# Yellow gravel



## Bodupp (Oct 3, 2007)

Anybody been to the Yellow Gravel area lately? Any reports? Thinking about going Saturday and stink the place up.


----------



## djbradley (Jun 16, 2009)

Was out there a couple weeks ago. Wasn't much going on.


----------



## Bodupp (Oct 3, 2007)

djbradley said:


> Was out there a couple weeks ago. Wasn't much going on.


Wish I had listened to you. We really did stink the place up.


----------



## hjorgan (Sep 30, 2007)

Hey bodupp tell the story. We are thinking about the yellow gravel for next weekend.


----------



## Bodupp (Oct 3, 2007)

Six of us caught 1 1/2 red snapper there. In the past, we have normally caught scamp, mingos, white snapper, etc. We were trying to find gags and scamp. We baited with live pinfish, whole menhaden, and squid. Hit four spots and then went shopping for new stuff. Not squat. I went with a 2 hook rig with squid for mingo, and did not get a bite all day. Fished in 200 - 240 feet of water.

Dragged wahoo whackers from 100 ft. to 240 ft. without a bite.

Ran over a spot in 100 ft of water that yielded a 35" red snapper and a 6# black snapper. Released the "Life fish", and went home with one fish in the box.

What's that smell?


----------



## jcasey (Oct 12, 2007)

We probably saw you guys out there. We were in a yellow Contender. We trolled forever without a bite.
that was our first time fishing Yellow Gravel. We used whole squid and caught 2 small tiles and a Snowy just blindly drifting.


----------



## 192 (Oct 1, 2007)

Fished it hard earlier in the month. Loaded up on football sized mingos, big white snapper and a few scamp. Not a gag in sight.


----------



## amarcafina (Aug 24, 2008)

Too many Joe Pattie boats hit it .not worth the fuel burn most the time


----------



## Bodupp (Oct 3, 2007)

amarcafina said:


> Too many Joe Pattie boats hit it .not worth the fuel burn most the time


Certainly wasn't worth the fuel burn from Montgomery.


----------



## spinfactor (Sep 22, 2013)

How far is it out to Yellow Gravel and how what exactly is it?


----------



## recess (Oct 8, 2007)

spinfactor said:


> How far is it out to Yellow Gravel and how what exactly is it?

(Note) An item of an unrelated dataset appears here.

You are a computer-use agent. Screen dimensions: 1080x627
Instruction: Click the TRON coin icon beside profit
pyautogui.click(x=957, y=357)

29miles . Its a awesome rock live bottom that used to hold lots of good fish all over , but that's just it - commercial boats absolutely destroyed it and for lack of better words ( raped) it . At any given time 2 years ago you could see 10-12 commercial boats and long lining boats working the area. ( I know it's not legal to longline inside of 100 fathom but it was being done , I witnessed it with my own eyes) . In fact we were asked to move from our anchor a couple weeks ago cause a commercial long line boat pulled and dropped lines right on top of us!!


----------



## Bodupp (Oct 3, 2007)

recess said:


> 29miles . Its a awesome rock live bottom that used to hold lots of good fish all over , but that's just it - commercial boats absolutely destroyed it and for lack of better words ( raped) it . At any given time 2 years ago you could see 10-12 commercial boats and long lining boats working the area. ( I know it's not legal to longline inside of 100 fathom but it was being done , I witnessed it with my own eyes) . In fact we were asked to move from our anchor a couple weeks ago cause a commercial long line boat pulled and dropped lines right on top of us!!

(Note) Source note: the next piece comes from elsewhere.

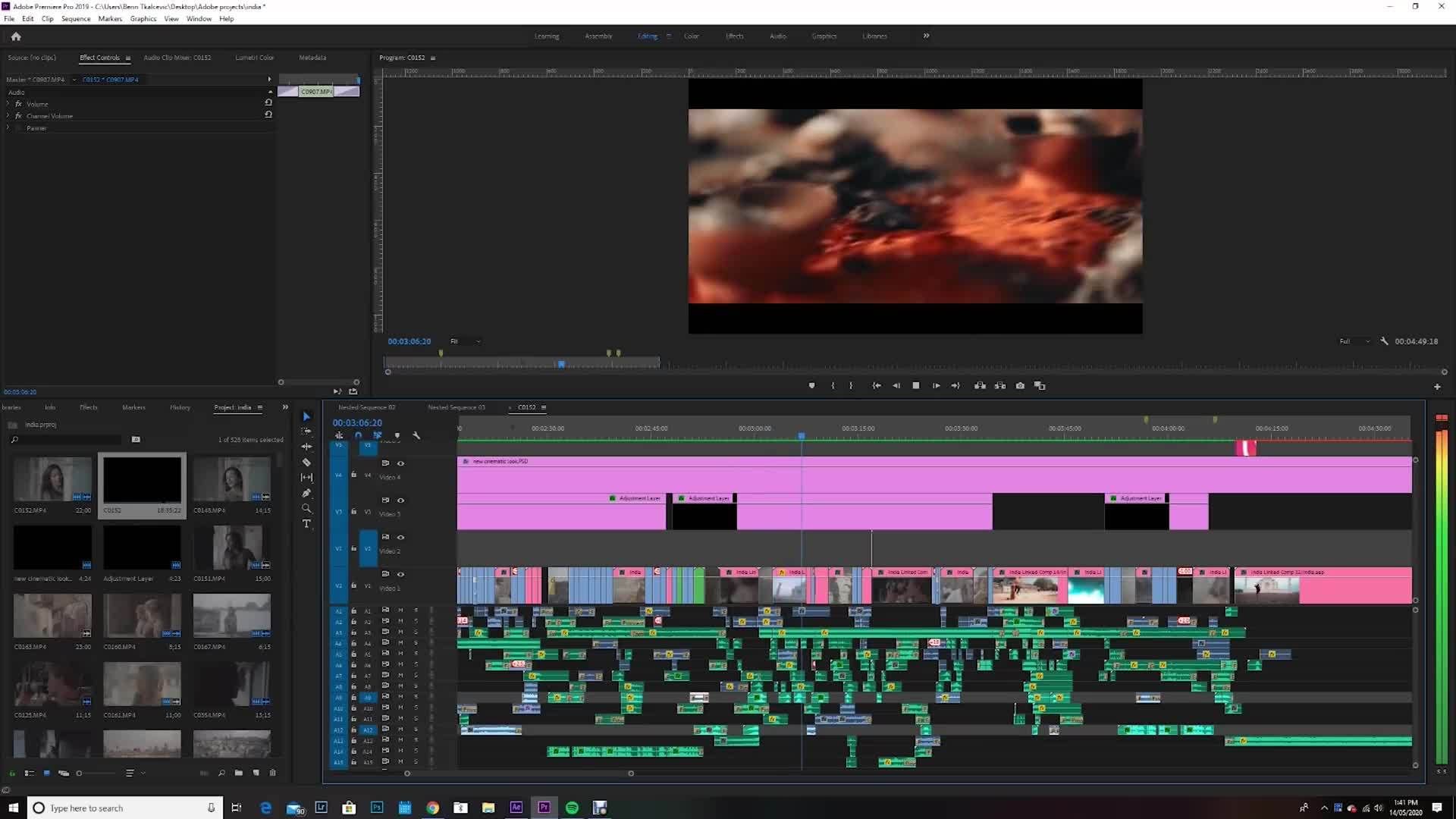Select the Zoom tool magnifier

[x=306, y=508]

That pisses me off, and I'm damned tired of being pissed off about fishing.


----------



## jcasey (Oct 12, 2007)

recess said:


> 29miles . Its a awesome rock live bottom that used to hold lots of good fish all over , but that's just it - commercial boats absolutely destroyed it and for lack of better words ( raped) it . At any given time 2 years ago you could see 10-12 commercial boats and long lining boats working the area. ( I know it's not legal to longline inside of 100 fathom but it was being done , I witnessed it with my own eyes) . In fact we were asked to move from our anchor a couple weeks ago cause a commercial long line boat pulled and dropped lines right on top of us!!


Is there more than one place called Yellow Gravel ? We went out there last weekend and when we were going to come on in for the day, the GPS said it was 44 miles to Pensacola Pass. I looked it up on Florida-Offshore and it shows that it is almost 35 miles. Hmmm.... All I know is, it is a pretty good ride out there. Not so sure we'll be going back anytime soon.


----------



## recess (Oct 8, 2007)

jcasey said:


> Is there more than one place called Yellow Gravel ? We went out there last weekend and when we were going to come on in for the day, the GPS said it was 44 miles to Pensacola Pass. I looked it up on Florida-Offshore and it shows that it is almost 35 miles. Hmmm.... All I know is, it is a pretty good ride out there. Not so sure we'll be going back anytime soon.


I believe we have different places. It begins due west of the 29 edge


----------



## recess (Oct 8, 2007)

Bodupp said:


> That pisses me off, and I'm damned tired of being pissed off about fishing.


Wait till u hear about the new amberjack regs there proposing.


----------



## Bodupp (Oct 3, 2007)

recess said:


> Wait till u hear about the new amberjack regs there proposing.


Oh goody.


----------



## spinfactor (Sep 22, 2013)

Damn shame it's come to this regarding commercial fishermen. Fish prices are threw the roof and the little guy can hardly feed his family due to all the spots the commercial boys rape. Damn shame


----------



## catdad100 (Nov 17, 2009)

*Well?*



recess said:


> 29miles . Its a awesome rock live bottom that used to hold lots of good fish all over , but that's just it - commercial boats absolutely destroyed it and for lack of better words ( raped) it . At any given time 2 years ago you could see 10-12 commercial boats and long lining boats working the area. ( I know it's not legal to longline inside of 100 fathom but it was being done , I witnessed it with my own eyes) . In fact we were asked to move from our anchor a couple weeks ago cause a commercial long line boat pulled and dropped lines right on top of us!!


Did you pull anchor and move and care to share the boat name?


----------